» 作業指示
a) 抜粋の「え?これハッピーエンドじゃない?娘ならともかく、お母さん幸せならいいじゃん!」から「物は盗品だったと知らされる。」までのすべてを、「反物」を「織物」に置き換えて書き直してください。
b) 次の(i)～(iii)の記述が抜粋の内容と一致するかどうかを、それぞれ「はい」または「いいえ」で答え、判断の根拠となる抜粋の語句をそのまま引用してください。
(i) 女中さんを扱った記事には、二つの話が収められている。
(ii) 園子は、カフェーに通いで勤めている。
(iii) 信子は、間借りしにきた男に好感を持った。
c) 抜粋において、園子のもとに通っていた紳士は、自分の実家の家業を何だと称していましたか。

» 抜粋本文
一、江東方面で或る紙芝居師が幼女に魔手を伸ばした。
「試みに神経病的で幼児姦を犯す危険性の多い不良少年がどのくらゐ早熟っかを、七五八九名の保護少年に就いて調べてみよう」つって18歳以下で性交渉経験がある人数とか列挙してるけど多分それあんま関係ないな。調べたかったんだな。そっかそっか。
「純白のエプロン姿 筋肉の律動!女中さんには荊棘の途」
2エピソード。雇い主の主人に肉体関係を迫られるっていうよくある話と、大学生と偽っていたクリーニング屋の男と関係を持ってしまう話。
ふたつめの話は女中さん関係ねぇわ。
「信用させておいて寡婦の懐ろ喰ひ下がる 多い荷物と白紙入りの書留で」
母娘ふたりの住居に間借りしにきた男長谷川、警戒する娘信子に対し、好感を持つ母町子。やがて信子は嫁入りして出ていき、男が町子の情夫として居座ってしまう…。
え?これハッピーエンドじゃない?娘ならともかく、お母さん幸せならいいじゃん!
「キモノが欲しい!女給の望みは叶へられた だが次に待ってゐたものは?」
住み込みで働くカフェーの女給・園子の元に、高級反物を持って通う、自称実家が染め物屋で当人はサラリーマンという紳士。女給仲間にも、これだけしてくれてんだからデートくらいしろと焚きつけられ、体の関係になり…。
やがて警察が現れ、男が洗濯屋の悪外交(この時代によく出てくる表現。クリーニング屋の御用聞きってところか)で、持参していた反物は盗品だったと知らされる。
ま、これは着物目当てに寝たほうも寝たほうなんだが、末文が、クリーニングを出す時は信用ある店へ持っていけって言ってる。警告したかったのはまさかのそっちだったか!
「不覚に撮られた写真 おゝ村山の一日!あれが生涯の破滅とは」
友達と屋外スケッチをしているところを撮影され、さも男といたように合成されて脅されるという話。どんだけコラージュうまいのか知らないが、それでほいほいついていく女の方が問題あると思うんだが如何に。

» 提供データ
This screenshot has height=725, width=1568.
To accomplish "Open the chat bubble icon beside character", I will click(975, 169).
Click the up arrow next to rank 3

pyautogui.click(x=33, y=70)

» 各問の解答
a)
え?これハッピーエンドじゃない?娘ならともかく、お母さん幸せならいいじゃん!
「キモノが欲しい!女給の望みは叶へられた だが次に待ってゐたものは?」
住み込みで働くカフェーの女給・園子の元に、高級織物を持って通う、自称実家が染め物屋で当人はサラリーマンという紳士。女給仲間にも、これだけしてくれてんだからデートくらいしろと焚きつけられ、体の関係になり…。
やがて警察が現れ、男が洗濯屋の悪外交(この時代によく出てくる表現。クリーニング屋の御用聞きってところか)で、持参していた織物は盗品だったと知らされる。

b)
(i) はい。「2エピソード。」
(ii) いいえ。「住み込みで働くカフェーの女給・園子」
(iii) いいえ。「警戒する娘信子に対し、好感を持つ母町子」

c) 染め物屋です。